▶ Page text
↓↓↓

The ride-hailing platform polls for driver location updates. Every rider with an active booking sends GET /api/drivers/{id}/location every 2 seconds. During Friday evening peak, 50,000 riders are tracking drivers. That is 25,000 requests per second to a single endpoint that reads from Redis, serializes JSON, and sends an HTTP response with headers, cookies, and compression overhead. Each response is 180 bytes of location data wrapped in 1,200 bytes of HTTP overhead.

The polling endpoint’s p99 is 45ms. The infrastructure cost is the problem. 25,000 RPS of polling burns CPU on TLS handshakes, connection setup, request parsing, and response serialization. 85% of polls return the same location because the driver has not moved in 2 seconds. The server does the same work 25,000 times per second to deliver 3,750 actual updates.

The Cause

HTTP request-response is the wrong protocol for continuous data streams. Each poll carries the full cost of an HTTP transaction: TCP connection (or reuse negotiation), TLS, request headers, response headers, and connection teardown. For data that changes 3-5 times per second and flows in one direction (server to client), this overhead dominates.

Two protocols solve this: WebSockets and Server-Sent Events (SSE). They solve different problems.

SSE is HTTP-based, text-only, server-to-client. The browser opens a single HTTP connection. The server holds it open and pushes events as text/event-stream. The browser has a built-in EventSource API with automatic reconnection. Proxies and CDNs handle SSE because it is standard HTTP. The connection costs one file descriptor and ~8KB of memory on the server.

↑↑↑

▶ Dataset entries
↓↓↓

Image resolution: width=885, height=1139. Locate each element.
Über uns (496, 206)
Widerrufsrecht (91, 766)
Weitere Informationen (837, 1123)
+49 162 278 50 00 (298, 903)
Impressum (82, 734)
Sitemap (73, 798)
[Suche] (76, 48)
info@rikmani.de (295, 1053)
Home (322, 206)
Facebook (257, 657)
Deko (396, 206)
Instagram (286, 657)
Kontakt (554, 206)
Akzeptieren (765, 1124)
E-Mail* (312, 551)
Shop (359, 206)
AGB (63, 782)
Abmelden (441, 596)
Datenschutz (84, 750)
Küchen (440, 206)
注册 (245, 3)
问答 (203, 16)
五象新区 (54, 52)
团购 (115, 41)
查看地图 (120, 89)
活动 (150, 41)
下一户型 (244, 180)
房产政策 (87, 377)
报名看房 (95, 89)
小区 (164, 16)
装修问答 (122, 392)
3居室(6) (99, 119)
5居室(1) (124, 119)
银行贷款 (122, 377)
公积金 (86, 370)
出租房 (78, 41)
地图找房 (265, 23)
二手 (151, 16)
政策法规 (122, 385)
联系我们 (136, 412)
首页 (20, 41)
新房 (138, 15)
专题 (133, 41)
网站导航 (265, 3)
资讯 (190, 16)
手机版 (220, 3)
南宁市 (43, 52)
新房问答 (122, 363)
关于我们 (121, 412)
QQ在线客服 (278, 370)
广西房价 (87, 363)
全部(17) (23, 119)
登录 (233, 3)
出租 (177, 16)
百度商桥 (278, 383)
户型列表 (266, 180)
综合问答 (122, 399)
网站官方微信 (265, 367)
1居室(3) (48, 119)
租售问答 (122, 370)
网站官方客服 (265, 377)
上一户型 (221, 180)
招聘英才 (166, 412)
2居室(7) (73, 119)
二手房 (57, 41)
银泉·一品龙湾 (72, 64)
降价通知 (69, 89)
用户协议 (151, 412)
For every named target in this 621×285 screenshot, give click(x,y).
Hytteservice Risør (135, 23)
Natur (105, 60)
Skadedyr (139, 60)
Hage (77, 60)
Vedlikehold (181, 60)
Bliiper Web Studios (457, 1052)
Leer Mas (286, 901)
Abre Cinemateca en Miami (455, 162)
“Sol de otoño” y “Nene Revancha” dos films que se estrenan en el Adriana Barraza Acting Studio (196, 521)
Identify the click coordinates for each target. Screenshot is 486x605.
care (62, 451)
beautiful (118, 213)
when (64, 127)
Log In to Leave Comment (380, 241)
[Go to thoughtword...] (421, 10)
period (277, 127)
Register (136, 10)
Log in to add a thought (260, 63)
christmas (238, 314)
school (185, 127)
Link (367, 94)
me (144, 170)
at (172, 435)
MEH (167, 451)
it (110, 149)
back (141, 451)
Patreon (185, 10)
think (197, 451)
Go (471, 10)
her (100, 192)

↑↑↑

▶ Aim
Return, word for word, the part of the passage on driver location polling starting with "HTTP request-response is" and going on through "this overhead dominates.". Rely only on the passage on driver location polling, not on the listing.

▶ Answer to the problem
HTTP request-response is the wrong protocol for continuous data streams. Each poll carries the full cost of an HTTP transaction: TCP connection (or reuse negotiation), TLS, request headers, response headers, and connection teardown. For data that changes 3-5 times per second and flows in one direction (server to client), this overhead dominates.